Thursday, July 21, 2011

Obsess Much? Identifying Your Inner Opera Fanatic

"You know the opera fanatic even if you have never attended an opera performance in your life. He or she knows every performance, every singer, every composer, every conductor. The critics... phooey, they know nothing, but the fanatic holds the key to opera knowledge and enjoyment. Only they truly understand the art, and only they truly appreciate the art. In The Opera Fanatic: Ethnography of an Obsession, Claudio E. Benzecry identifies four distinct types of the obsessed attendee: There’s the hero, who believes he is keeping the opera house open and the art itself alive and vital. There’s the addict, who is willing to sacrifice his families, friends, lovers, money, and sanity to attend multiple performances of the same opera, to listen to the records and attend lectures and travel to distant theaters. There’s the nostalgic, for whom everything was better when it was sung by Maria Callas, or Joan Sutherland, or back in 1965, or back when people took pride in knowing about opera. Then there’s the pilgrim, the devoted subject who treats the opera house as a religious temple." [Source]
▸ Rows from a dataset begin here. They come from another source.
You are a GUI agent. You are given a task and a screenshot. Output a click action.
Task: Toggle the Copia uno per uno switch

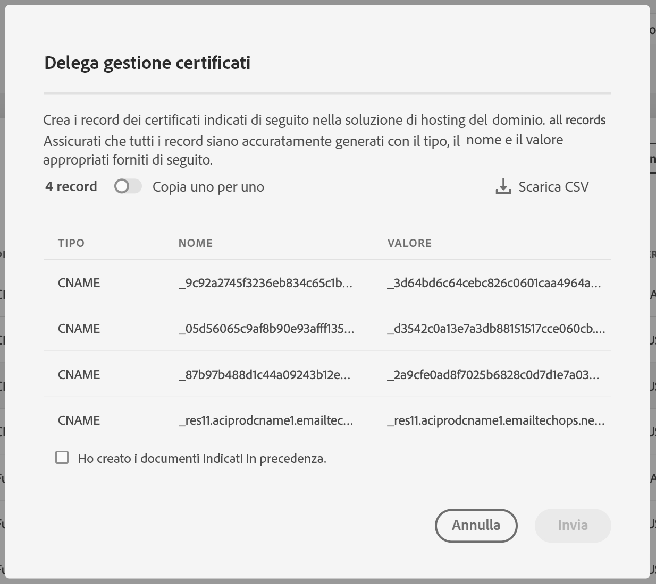click(x=128, y=186)
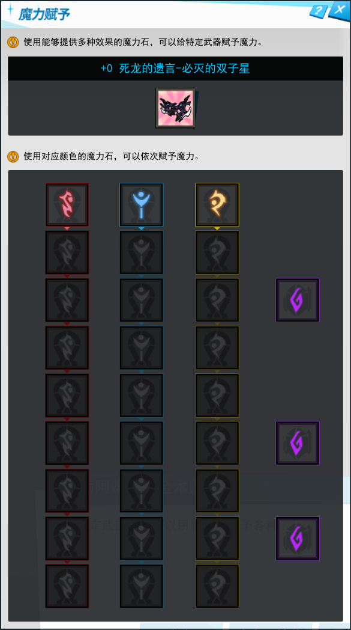This screenshot has height=630, width=351.
Task: Select the third red slot from the top
Action: pyautogui.click(x=67, y=300)
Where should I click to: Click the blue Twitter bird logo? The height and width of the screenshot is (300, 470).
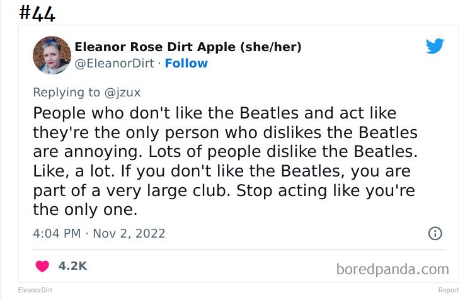(x=435, y=46)
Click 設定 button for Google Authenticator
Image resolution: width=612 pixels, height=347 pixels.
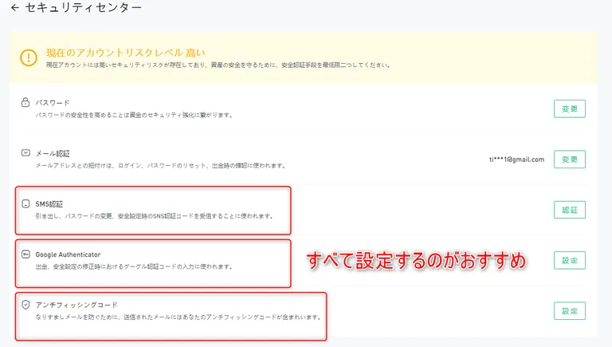coord(570,260)
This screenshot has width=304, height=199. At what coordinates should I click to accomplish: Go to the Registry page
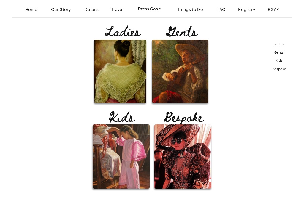click(x=247, y=9)
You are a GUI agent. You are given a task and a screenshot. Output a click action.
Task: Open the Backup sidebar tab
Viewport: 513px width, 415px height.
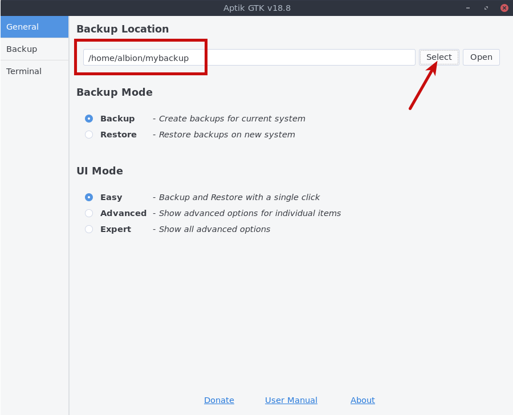pyautogui.click(x=34, y=49)
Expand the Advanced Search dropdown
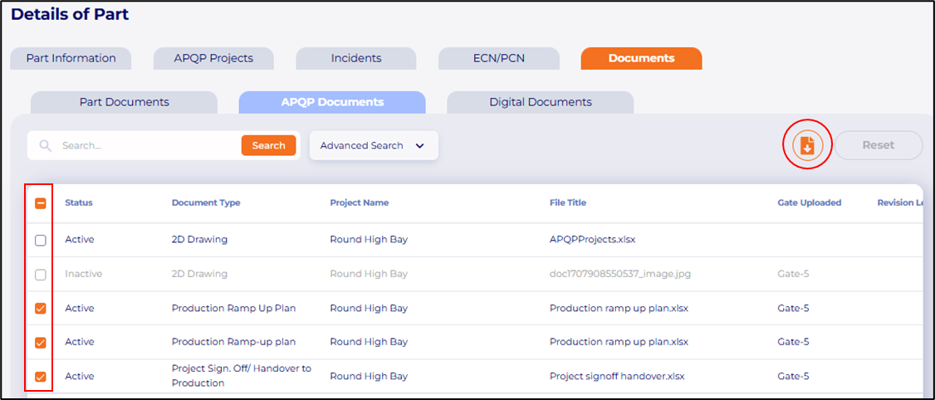 pos(362,146)
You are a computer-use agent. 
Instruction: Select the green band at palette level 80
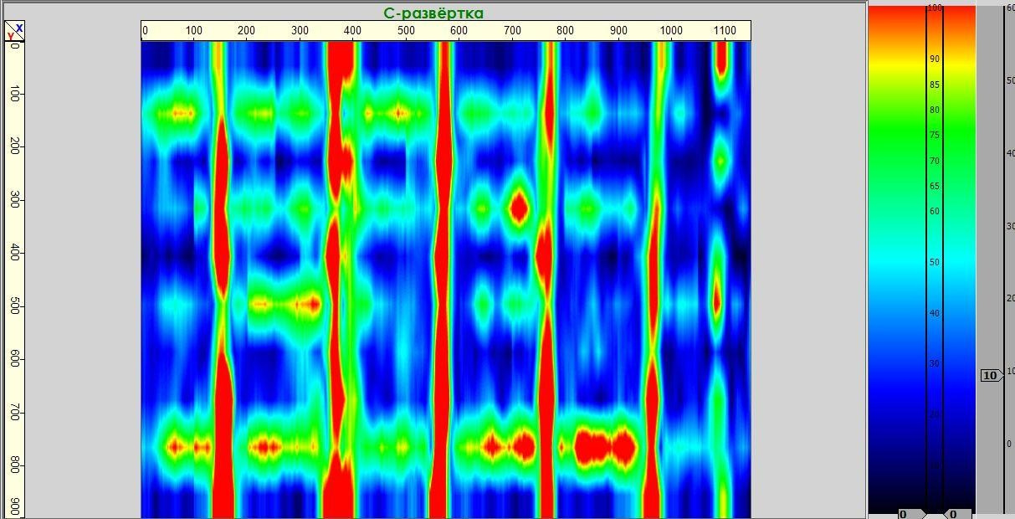(x=895, y=110)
About the author: I came to U Conn in September of 2007, after having completed my Ph D at NYU. I'm currently working in 4 projects. The first one is the completion of a manuscript based on my dissertation, The Opera Fanatic. Ethnography of an Obsession. Based on three years of fieldwork, archival research and 44 in depth interviews, this study serves to make more complex the relationship between engagement with high cultural products and the attainment of social status. Honor in this case is not related to how much recognition fans can gather from peers outside of the opera house or in how much they can convert their lifestyle in capitals and resources (money, connections, jobs) but rather with how they craft themselves as honorable people. Passionate fans produce themselves as worthy selves, through a laborious, sustained long-term engagement with opera. Fans conceive of opera as a meaningful activity that offers them a stage on which to enact certain values, feel in public and express themselves as superior and highly refined beings among equals. The second project, is a stand-alone piece, in direct relation to my previous research. The objective of this particular study is to understand how much social closure the elites managed to produce on opera attendance in Buenos Aires during the foundational period of its main house, the Teatro Colón (1908-1931). As a result of it, I'm writing a comparative article, focused on the organization of opera in Buenos Aires, Boston, Milan and Manchester, with an emphasis in the interplay of elites, immigrant populations and State institutions in the early organization of high culture and its consequences in terms of audience stratification. The third project, a collaboration with new colleague Andrew Deener, will look at the micro level of the political economy of fashion globalization, focusing on trend forecasting agencies and second rate clothing and accessories companies and the ways in which they participate in producing both patterns of innovation and reproduction. The study will start by focusing in a few firms from New York and L.A., but we hope to extend it to other locations later on. A fourth project, locally based, which will look at the way in which "talent" is discovered and evaluated, focusing on pro basketball scouts and the way they construct and forecast college players, as potential treasures, sleepers or busts.

Education:
New York University , Ph.D. (Sociology), 2007.
Universidad de General San Martín , M.A. Studies (Cultural Analysis), 2000.
University of Buenos Aires , Licenciatura (Political Science), 1997.